На основе ранее полученных данных по адгезии и пролиферации фибробластов мыши 3Т3 на трехмерных пористых матриксах из фиброина шелка были выбраны 3 концентрации инокулируемых клеток: 10000/лунку, 20000/лунку и 40000/лунку. Также была выбрана оптимальная концентрация микрочастиц на основе 3 подходов: 1 мг/мл, 5 мг/ мл и 10 мг/мл. Фибробласты мыши 3Т3 культивировали на микроносителях в течение 7 дней. На 1, 3 и 7 день образцы фиксировали 4% параформальдегидом и исследовали методом конфокальной лазерной сканирующей микроскопии. Проводили подсчет частиц, на которых выявлялись клетки, и определяли количество клеток на микрочастицах. Результаты экспериментов приведены в таблицах 1-3.

При внесении клеток в концентрации 10000/лунку вне зависимости от содержания микроносителя количество частиц с прикрепившимися клетками было значительно ниже, чем в более высоких концентрациях. При этом на 3 день культивирования количество частиц, на которых выявлялись клетки, стало ниже, чем на первый день. При высокой плотности суспензии микрочастиц (10 мг/мл) также выявляется значительно меньше микроносителей, содержащих клетки.
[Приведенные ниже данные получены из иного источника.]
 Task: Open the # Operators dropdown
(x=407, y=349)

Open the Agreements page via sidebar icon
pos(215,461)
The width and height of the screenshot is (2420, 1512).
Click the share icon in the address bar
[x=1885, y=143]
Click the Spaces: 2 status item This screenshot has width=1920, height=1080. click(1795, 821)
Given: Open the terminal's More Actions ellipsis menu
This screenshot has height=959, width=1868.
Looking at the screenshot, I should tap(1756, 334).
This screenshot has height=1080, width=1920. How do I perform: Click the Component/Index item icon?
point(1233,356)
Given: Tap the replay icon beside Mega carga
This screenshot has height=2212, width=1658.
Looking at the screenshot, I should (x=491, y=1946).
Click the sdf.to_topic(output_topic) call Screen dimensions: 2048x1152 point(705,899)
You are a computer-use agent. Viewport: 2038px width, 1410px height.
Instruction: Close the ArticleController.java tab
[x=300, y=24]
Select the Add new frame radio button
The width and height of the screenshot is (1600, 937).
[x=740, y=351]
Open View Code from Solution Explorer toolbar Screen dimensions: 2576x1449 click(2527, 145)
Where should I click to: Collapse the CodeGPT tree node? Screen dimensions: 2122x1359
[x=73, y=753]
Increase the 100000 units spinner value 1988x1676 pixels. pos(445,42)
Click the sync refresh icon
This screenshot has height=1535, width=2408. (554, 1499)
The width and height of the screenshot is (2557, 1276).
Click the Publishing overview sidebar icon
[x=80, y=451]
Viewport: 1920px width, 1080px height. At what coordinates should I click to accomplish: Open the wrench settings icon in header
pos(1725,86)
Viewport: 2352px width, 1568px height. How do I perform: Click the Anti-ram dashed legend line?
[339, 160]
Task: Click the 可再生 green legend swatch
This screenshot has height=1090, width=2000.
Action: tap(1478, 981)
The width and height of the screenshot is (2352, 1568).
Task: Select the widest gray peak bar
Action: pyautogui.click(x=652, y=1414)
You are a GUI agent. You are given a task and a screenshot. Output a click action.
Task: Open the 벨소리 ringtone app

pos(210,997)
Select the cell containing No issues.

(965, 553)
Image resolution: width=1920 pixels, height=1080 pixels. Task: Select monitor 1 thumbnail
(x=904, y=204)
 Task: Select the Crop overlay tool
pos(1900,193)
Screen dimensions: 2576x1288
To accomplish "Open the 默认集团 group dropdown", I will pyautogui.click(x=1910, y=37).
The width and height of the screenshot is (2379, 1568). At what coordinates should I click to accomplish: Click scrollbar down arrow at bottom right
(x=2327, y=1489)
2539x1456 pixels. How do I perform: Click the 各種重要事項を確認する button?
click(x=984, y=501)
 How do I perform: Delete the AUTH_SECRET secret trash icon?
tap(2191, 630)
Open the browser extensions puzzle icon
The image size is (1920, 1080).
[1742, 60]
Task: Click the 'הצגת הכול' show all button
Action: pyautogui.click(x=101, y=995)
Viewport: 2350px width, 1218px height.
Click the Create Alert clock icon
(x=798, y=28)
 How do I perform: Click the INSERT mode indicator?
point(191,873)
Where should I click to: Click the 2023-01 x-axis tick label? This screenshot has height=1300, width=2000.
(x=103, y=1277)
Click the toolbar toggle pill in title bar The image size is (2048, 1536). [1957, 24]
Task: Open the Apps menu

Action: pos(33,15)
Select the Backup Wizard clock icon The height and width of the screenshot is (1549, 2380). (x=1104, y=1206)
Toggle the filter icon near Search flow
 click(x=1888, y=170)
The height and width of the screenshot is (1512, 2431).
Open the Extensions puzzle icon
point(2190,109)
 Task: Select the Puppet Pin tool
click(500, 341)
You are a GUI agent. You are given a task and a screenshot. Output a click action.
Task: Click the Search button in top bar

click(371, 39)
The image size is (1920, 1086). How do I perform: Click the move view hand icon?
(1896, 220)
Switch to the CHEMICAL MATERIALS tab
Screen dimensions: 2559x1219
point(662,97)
В связи с этим, количественный подсчет клеток на микроносителях проводился для витализированных микроносителей при внесении 20000/лунку и 40000/лунку и суспензии микрочастиц с концентрацией 1 мг/мл и 5 мг/мл.

Как следует из анализа данных таблицы 3, наиболее оптимальные условия для роста фибробластов мыши 3Т3 на микроносителях создаются при использовании суспензии микрочастиц с концентрацией 5 мг/мл и внесении 20000 клеток на лунку.

1. Биорезорбируемый микроноситель для доставки клеток в область повреждения ткани кожи для заживления и регенерации ран, характеризующийся тем, что он представляет собой частицы диаметром 50-300 мкм, обладающие отрицательным зарядом при значениях рН 6,0-7,5 и полученные измельчением трехмерных пористых матриксов на основе фиброина шелка Bombyx mori.

2. Микроноситель по п. 1, характеризующийся тем, что измельчение трехмерных пористых матриксов включает следующие стадии:

a) заморозку в течение 12-24 часов при от -80 до -90°С;

b) криоизмельчение матриксов с применением диспергатора.

3. Микроноситель по п. 1, характеризующийся тем, что получение трехмерных пористых матриксов на основе фиброина шелка путем замораживания-оттаивания водного раствора фиброина включает в себя следующие стадии:

a) получение водного раствора фиброина с концентрацией 18-30 мг/мл с использованием смеси CaCl₂:C₂H₅OH:H₂O в молярном соотношении 1:2:8;

b) заморозку смеси раствора фиброина с ДМСО, при этом содержание ДМСО в растворе составляет 0,5-2%;

c) размораживание и обработку этанолом заготовки трехмерного матрикса.

4. Микроноситель по п. 1, характеризующийся тем, что дополнительно содержит среду для культивирования, подбираемую под линию клеток.